Lines for locating words and elements
:::
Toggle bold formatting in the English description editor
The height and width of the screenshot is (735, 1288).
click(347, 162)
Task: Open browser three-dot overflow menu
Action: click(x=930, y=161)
:::
[TASK]:
Quote all of the lines above word for word.

[THE OUTPUT]:
Toggle bold formatting in the English description editor
The height and width of the screenshot is (735, 1288).
click(347, 162)
Task: Open browser three-dot overflow menu
Action: click(x=930, y=161)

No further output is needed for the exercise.